## Begin Exercise materials

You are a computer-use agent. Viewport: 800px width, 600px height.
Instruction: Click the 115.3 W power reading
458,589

## End Exercise materials
## Begin Exercise materials

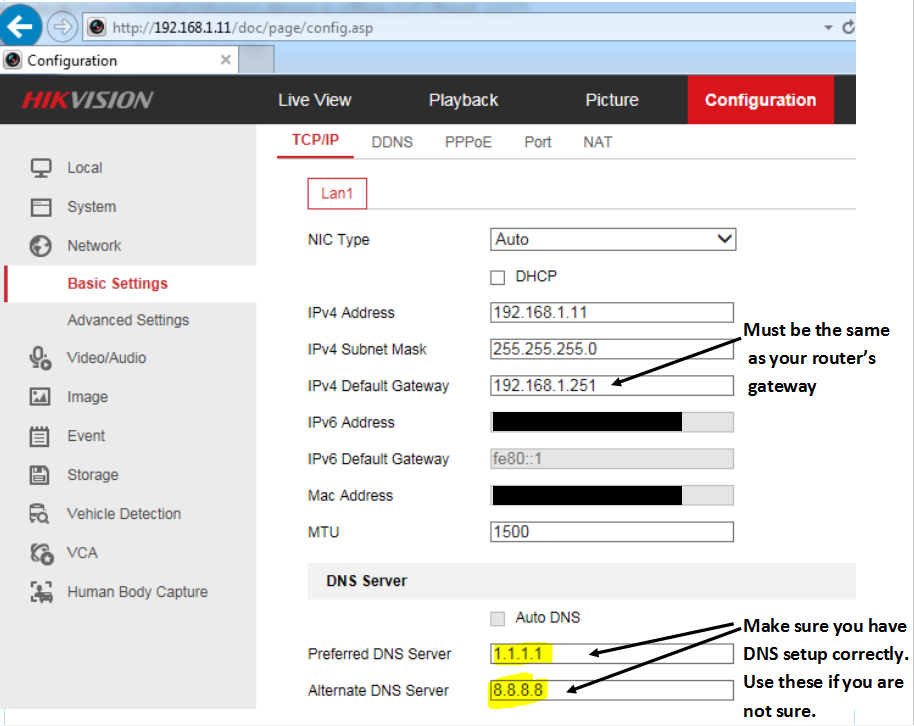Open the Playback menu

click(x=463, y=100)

## End Exercise materials
## Begin Exercise materials

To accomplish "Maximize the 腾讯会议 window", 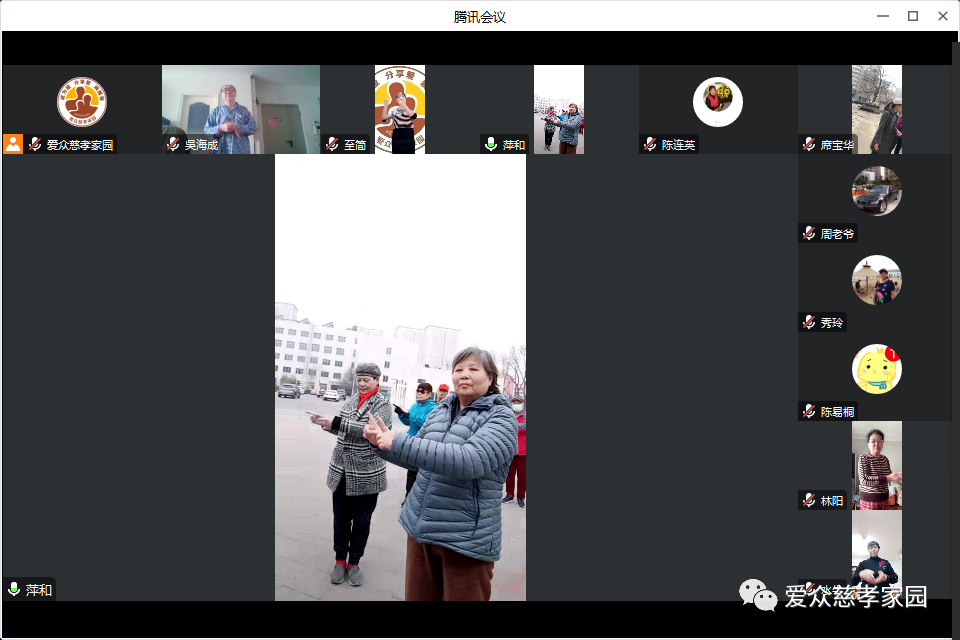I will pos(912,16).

## End Exercise materials

Collect every line of the three blocks above that contains the word "Viewport", copying each line in full.

Exercise output
You are a computer-use agent. Viewport: 800px width, 600px height.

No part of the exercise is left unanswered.